The Third Imperium (4521 to 5637 AD). One world tenuously held on to its technology, its resources, and its knowledge, remaining a beacon of hope in the Long Night. Ultimately, it began its own reconquest of the worlds of the former empire under the Starburst Banner of the Third Imperium. From a base of a dozen worlds, the Third Imperium began a systematic effort to recontact the 40,000 worlds of the old Ziru Sirka and bring them under one rule. Some accepted immediately; others resisted, but none could resist the combined military might and economic incentives that the Imperium could offer. Over the next 500 years, the empire reached out to absorb tens of thousands of worlds.
The Aslan Border Wars (3400 to 4900 AD). The conflict of the Aslan against the Imperium along their common border.
The Vargr Campaigns (4700 to 4900 AD). The conflict of the Vargr against the Aslan along their common border.
The Barracks Emperors (5100 to 5140 AD). The defining power struggle of the military hierarchy and the ruling noble families of the Imperium as competing factions fight to be the ones that rule the interstellar empire.
The Solomani Expansion (5121 AD to 6500 AD). The struggle of the Solomani worlds (both within and outside the Imperium) as they endeavor to establish a community of worlds.
The Rebellion (5367 AD). The Imperium, now more than a thousand years old, is split asunder as competing factions fight to create the next Emperor, or to chart their own path outside the established Imperium.

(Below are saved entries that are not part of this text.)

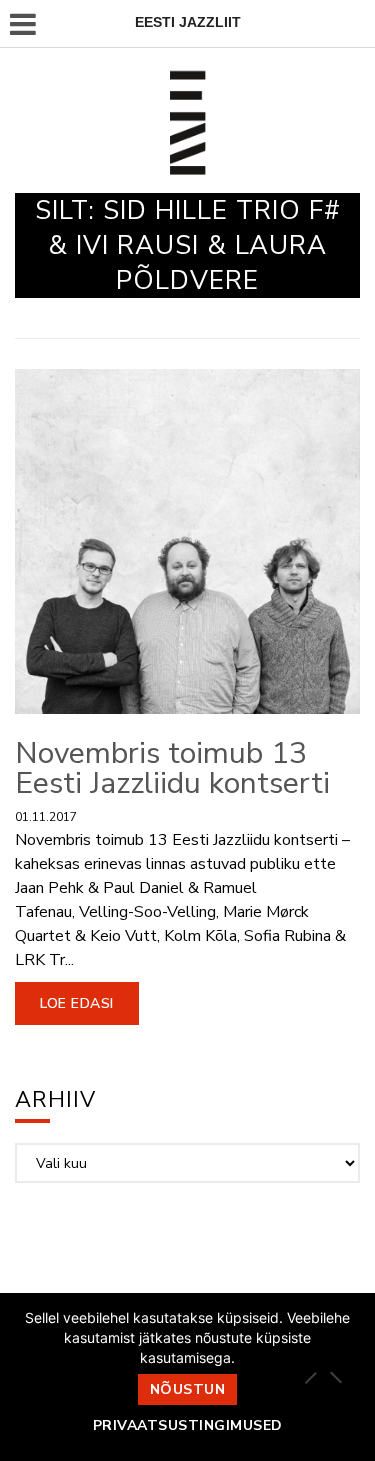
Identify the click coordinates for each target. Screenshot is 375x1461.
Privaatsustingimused (188, 1425)
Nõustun (188, 1389)
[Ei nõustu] (335, 1377)
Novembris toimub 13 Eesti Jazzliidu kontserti (172, 768)
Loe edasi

There is so much more to the Traveller universe that can only be touched on here: The Zhodani expeditions to the core of the galaxy. The Psionic Suppressions. The Julian War. The Ilelish Revolt. The First Survey. The Solomani Rim Wars. The Hiver Interventions. The Virus Era. The Regency. The Far Far Future. The Expeditions to the Rim. The Heat Death of the Universe. Each of these milieux (or eras) is another opportunity to provide participants with adventure and insight into the human condition as they explore the comprehensive science-fiction universe that is Traveller.